MIL boyfriend visiting in delivery room, post- partum

Anonymous
It was thoughtless and inconsiderate of your MIL. Since you weren't able, why didn't your DH say/do something?

I can understand why you're upset, but it's done. Moving forward, just use this as a chance to re-think how you and your DH set boundaries?
Anonymous
Anonymous wrote:
Anonymous wrote:Is this your first? This is the least obtrusive thing. My 3 year old busted into the toilet while I was taking a poop.


Obviously you can't read well.


And what a stupid comparison. Your child watching you on the toilet is a daily occurrence. OP is talking about an adult male who is not a family member.
Anonymous
I didn't want ANYONE in the room except DH. Would never have wanted a MIL boyfriend, or MIL, or FIL, heck I didn't want my own parents there for the birthing lol. I had two close girlfriends who came and they waited outside, and encouraged me and cheered us on when I was in labor and walking with DH down the hall, and brought me pizza after the birth hours after I was cleaned up and so on. So I would've told MIL no way. Sorry OP...
Anonymous
Anonymous wrote:I had a baby a few weeks ago. MIL watched DC when we went to the hospital. Once baby was born (about 2 hours after we left her with DC), she asked DH if she could bring DC to hospital to meet the new baby. When they showed up (about 3 hours after giving birth), she had brought her boyfriend, in addition to DC. It was awkward bc I was still in the delivery room, half naked in the gown, still bleeding, etc. They all took a ton of pictures. I felt really awkward about the whole thing. The labor was generally smooth but I was still processin everything that had happened.

::::::

Exercise tasks:
a: Duplicate the forum thread from "MIL boyfriend visiting" up to and including "DH set boundaries?".
b: In the forum thread, about how long after the birth did the mother-in-law arrive at the hospital with DC and her boyfriend?
Nothing in the listing is needed.

Stored data:
::::::

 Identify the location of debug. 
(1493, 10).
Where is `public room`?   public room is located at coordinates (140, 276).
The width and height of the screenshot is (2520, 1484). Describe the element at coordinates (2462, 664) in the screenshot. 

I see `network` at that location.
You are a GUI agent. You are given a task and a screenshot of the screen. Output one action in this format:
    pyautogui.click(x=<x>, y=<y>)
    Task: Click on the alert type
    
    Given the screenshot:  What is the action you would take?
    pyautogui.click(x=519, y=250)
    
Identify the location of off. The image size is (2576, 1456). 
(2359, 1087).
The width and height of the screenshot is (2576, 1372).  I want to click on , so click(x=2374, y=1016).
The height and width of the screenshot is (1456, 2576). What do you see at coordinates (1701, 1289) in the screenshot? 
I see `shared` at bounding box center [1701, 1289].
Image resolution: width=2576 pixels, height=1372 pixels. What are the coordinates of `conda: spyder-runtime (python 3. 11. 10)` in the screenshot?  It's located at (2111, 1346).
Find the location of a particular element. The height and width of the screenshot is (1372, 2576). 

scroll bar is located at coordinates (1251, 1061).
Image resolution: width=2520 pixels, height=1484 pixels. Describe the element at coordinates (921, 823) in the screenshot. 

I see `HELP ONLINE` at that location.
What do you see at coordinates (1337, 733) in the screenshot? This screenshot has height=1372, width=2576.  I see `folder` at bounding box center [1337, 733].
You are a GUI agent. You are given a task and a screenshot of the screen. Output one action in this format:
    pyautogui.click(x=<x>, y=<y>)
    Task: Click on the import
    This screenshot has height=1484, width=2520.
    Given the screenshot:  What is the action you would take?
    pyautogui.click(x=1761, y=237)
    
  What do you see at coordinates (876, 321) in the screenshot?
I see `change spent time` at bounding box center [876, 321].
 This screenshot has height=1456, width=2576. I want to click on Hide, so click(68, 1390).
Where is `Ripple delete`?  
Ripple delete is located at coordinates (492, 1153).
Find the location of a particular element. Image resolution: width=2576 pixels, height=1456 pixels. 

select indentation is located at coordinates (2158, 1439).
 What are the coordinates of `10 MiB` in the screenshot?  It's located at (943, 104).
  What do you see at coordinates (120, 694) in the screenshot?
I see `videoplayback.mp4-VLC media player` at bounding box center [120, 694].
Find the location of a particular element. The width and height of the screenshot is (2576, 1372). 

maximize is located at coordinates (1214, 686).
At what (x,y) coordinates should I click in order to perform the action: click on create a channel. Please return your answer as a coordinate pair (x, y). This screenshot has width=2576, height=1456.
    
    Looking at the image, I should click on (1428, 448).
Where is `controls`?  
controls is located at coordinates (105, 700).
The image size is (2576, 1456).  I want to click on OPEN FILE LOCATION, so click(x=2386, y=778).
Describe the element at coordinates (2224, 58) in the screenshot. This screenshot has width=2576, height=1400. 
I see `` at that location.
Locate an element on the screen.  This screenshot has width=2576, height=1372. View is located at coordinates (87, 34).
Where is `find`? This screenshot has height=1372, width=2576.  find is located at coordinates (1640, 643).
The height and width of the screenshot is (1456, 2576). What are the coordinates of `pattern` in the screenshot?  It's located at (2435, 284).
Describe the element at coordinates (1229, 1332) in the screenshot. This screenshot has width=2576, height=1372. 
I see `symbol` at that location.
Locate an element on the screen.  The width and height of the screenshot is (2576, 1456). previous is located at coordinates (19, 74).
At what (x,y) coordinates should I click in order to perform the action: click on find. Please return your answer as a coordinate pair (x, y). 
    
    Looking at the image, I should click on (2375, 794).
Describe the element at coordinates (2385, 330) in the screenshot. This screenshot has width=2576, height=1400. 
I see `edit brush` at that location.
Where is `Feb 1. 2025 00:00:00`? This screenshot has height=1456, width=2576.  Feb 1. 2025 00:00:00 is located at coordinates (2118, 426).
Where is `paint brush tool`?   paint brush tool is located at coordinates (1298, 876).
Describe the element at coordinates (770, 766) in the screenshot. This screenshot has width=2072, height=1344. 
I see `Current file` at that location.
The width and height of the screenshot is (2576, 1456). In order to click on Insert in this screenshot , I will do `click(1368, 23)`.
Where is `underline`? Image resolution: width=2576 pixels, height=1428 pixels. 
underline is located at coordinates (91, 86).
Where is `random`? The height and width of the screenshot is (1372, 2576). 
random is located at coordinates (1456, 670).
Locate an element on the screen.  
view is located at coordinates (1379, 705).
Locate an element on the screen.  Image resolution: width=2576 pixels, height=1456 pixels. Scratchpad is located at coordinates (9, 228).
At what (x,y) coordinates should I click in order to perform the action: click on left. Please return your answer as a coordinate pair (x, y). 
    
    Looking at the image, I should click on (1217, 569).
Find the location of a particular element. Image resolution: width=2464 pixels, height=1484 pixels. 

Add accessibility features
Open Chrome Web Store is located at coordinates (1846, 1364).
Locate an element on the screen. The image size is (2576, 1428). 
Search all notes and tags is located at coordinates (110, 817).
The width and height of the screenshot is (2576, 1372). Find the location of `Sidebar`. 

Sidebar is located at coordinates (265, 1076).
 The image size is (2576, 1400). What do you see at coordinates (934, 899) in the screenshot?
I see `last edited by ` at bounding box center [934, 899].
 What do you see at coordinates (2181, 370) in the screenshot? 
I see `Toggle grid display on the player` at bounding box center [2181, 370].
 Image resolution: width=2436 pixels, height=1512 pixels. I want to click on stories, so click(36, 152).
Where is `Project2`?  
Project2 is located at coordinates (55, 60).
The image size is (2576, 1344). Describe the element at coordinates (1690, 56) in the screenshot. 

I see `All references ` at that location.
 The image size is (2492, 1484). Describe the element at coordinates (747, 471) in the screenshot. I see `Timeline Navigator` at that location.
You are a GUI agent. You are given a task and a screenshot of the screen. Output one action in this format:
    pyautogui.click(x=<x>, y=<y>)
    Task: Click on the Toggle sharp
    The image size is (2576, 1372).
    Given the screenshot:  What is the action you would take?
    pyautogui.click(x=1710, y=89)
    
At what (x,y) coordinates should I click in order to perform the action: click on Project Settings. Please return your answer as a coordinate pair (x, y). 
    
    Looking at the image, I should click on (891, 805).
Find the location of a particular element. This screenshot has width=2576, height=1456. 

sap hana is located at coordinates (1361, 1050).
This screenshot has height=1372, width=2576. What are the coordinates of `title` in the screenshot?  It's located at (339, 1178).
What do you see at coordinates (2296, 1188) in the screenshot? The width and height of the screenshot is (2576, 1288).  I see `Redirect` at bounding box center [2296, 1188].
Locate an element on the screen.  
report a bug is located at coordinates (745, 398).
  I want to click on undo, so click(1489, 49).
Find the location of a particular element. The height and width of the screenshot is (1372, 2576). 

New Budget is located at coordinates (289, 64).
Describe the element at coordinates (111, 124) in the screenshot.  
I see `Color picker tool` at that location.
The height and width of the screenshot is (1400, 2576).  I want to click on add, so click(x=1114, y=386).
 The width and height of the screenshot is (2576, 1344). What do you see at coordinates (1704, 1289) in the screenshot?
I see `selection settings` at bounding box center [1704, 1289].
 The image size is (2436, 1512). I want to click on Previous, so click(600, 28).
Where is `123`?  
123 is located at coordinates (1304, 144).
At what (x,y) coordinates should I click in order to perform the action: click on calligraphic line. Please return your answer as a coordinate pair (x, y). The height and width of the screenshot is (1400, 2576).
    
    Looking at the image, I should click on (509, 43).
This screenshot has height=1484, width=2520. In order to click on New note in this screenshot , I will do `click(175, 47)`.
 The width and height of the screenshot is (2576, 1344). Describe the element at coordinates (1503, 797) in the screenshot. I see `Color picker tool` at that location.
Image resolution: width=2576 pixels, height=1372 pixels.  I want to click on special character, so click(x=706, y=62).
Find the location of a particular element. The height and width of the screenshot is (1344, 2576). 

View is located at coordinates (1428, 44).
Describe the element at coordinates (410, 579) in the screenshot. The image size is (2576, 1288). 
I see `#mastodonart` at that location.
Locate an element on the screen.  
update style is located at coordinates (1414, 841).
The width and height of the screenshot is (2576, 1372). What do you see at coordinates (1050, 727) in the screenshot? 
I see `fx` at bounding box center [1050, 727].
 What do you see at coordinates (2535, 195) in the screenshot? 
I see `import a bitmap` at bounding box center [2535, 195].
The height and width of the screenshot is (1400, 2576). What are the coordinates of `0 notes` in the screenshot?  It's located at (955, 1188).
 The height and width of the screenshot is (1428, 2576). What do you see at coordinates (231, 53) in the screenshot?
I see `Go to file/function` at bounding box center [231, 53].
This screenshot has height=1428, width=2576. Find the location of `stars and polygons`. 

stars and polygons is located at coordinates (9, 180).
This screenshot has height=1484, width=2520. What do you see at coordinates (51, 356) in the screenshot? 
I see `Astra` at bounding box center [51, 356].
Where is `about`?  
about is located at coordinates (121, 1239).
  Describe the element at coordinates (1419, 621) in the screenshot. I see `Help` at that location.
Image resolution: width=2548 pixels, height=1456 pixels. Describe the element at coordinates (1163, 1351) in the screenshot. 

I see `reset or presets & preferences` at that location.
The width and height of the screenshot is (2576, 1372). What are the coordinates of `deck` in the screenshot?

::::::

Problem solutions:
a:
MIL boyfriend visiting in delivery room, post- partum

Anonymous
It was thoughtless and inconsiderate of your MIL. Since you weren't able, why didn't your DH say/do something?

I can understand why you're upset, but it's done. Moving forward, just use this as a chance to re-think how you and your DH set boundaries?

b: About 3 hours after the birth.